Your objective:
Return each line of the entries that mentions the word "screenshot".

(Data to process Opens)

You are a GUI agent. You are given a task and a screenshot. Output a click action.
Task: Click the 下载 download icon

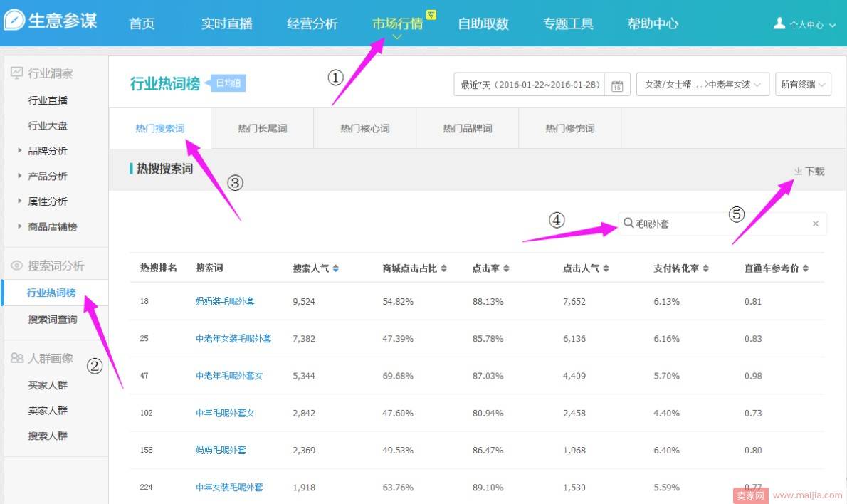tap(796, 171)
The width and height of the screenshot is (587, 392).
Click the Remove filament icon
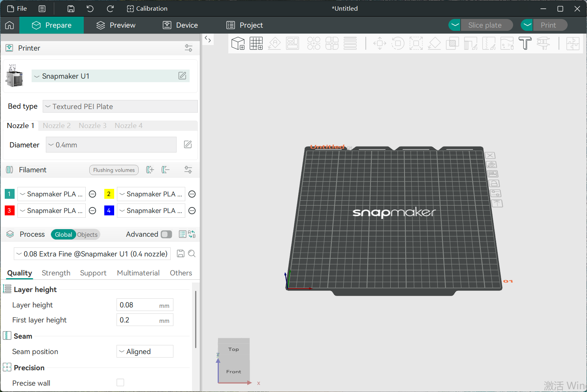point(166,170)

(Data to process Closes)
(Data to process Opens)

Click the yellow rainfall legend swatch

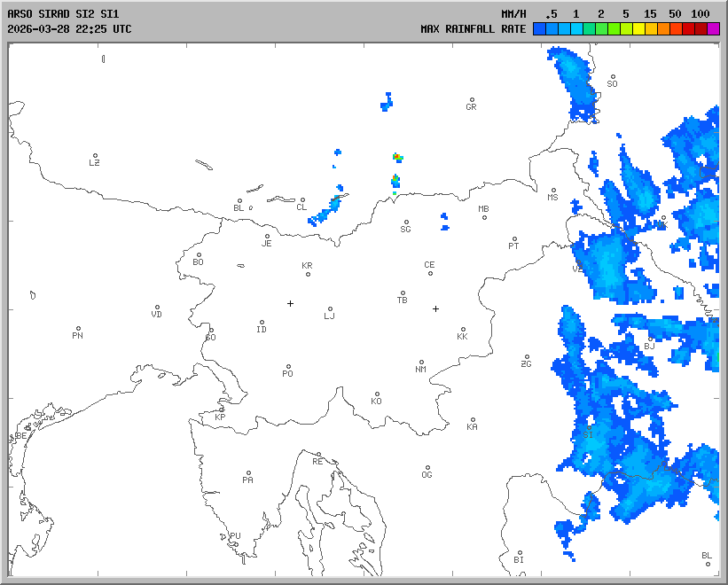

(Data to process Closes)

Solved exercise:
You are a GUI agent. You are given a task and a screenshot. Output a click action.
The width and height of the screenshot is (587, 392).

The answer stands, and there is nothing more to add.